- Full name: Gretel Adelaida Mendoza Ramírez
- Born: 14 April 2000 (age 26)
- Height: 1.66 m (5 ft 5 in)

Gymnastics career
- Discipline: Rhythmic gymnastics
- Country represented: Cuba (2017–)
- Medal record
Rhythmic gymnastics
Representing Cuba
Central American and Caribbean Games
| Bronze medal – third place | 2023 San Salvador | Ribbon |

= Gretel Mendoza =

Cuban rhythmic gymnast

Gretel Adelaida Mendoza Ramírez (born 14 April 2000) is a Cuban rhythmic gymnast. She earned the bronze medal with ribbon at the 2023 Central American and Caribbean Games.

== Early life ==
Mendoza was born 14 April 2000 in Yara, Cuba. She has a younger brother. Mendoza began gymnastics when she was five.

==Career==
In 2015, she won four medals at the Cuban senior national championships and five at the junior level, four of which were gold. In 2017, she won all five possible gold medals at the Cuban national championships.

Mendoza competed at the 2018 Central American and Caribbean Games. She also competed at the 2018 Pan American Championships, where she was 14th in the all-around. The next year, she competed at the 2019 Pan American Games and placed 13th.

In 2022, she placed 18th at the 2022 Pan American Championships.
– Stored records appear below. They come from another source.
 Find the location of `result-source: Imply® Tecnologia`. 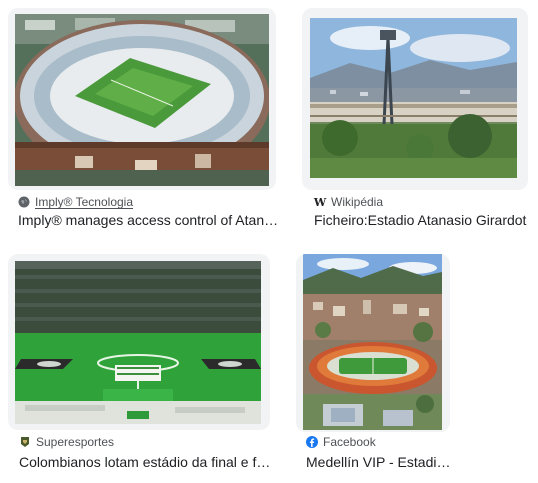

result-source: Imply® Tecnologia is located at coordinates (76, 202).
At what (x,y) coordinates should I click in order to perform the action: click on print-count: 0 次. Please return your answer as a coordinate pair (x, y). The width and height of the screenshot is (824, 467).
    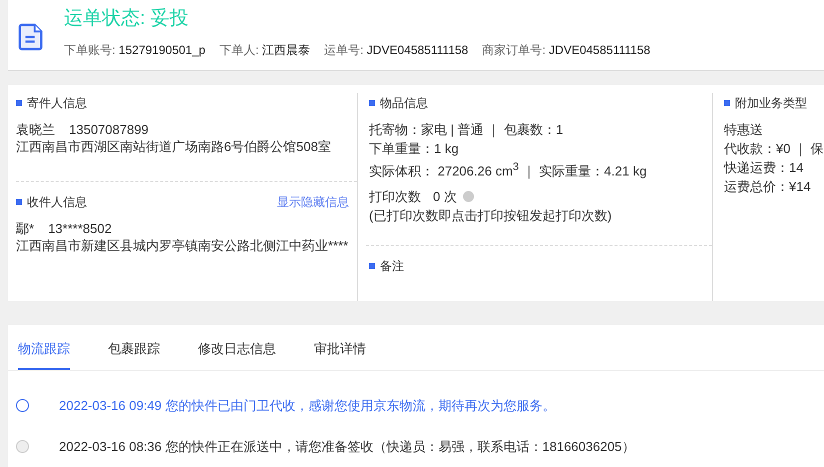
    Looking at the image, I should click on (445, 197).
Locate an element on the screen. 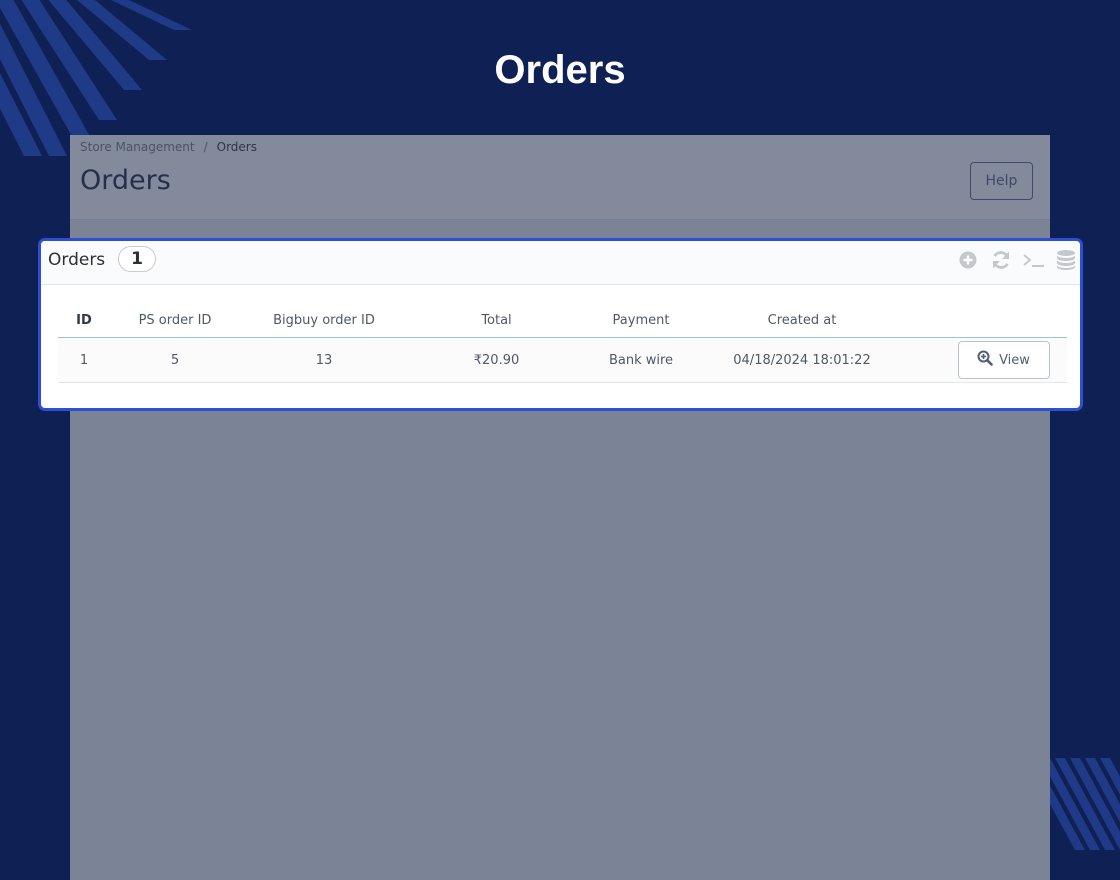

In 2023, Mendoza spent time training in Russia and competed as a guest at the Russian national championships. Training there gave her the opportunity to compete at the World Cup stages in Tashkent (where she placed 30th in the all-around) and Baku (where she placed 41st). She returned to compete at the Pan American Championships in June, where she placed 9th, and the Central American and Caribbean Games in July, where she won the bronze medal in the ribbon final and was sixth in the all-around. In August, she competed at the CIS Games, where she placed 11th. In November, she competed at the Pan American Games, where she was the only Cuban rhythmic gymnast competing. She finished in 16th place in the all-around qualifications and did not advance to the final.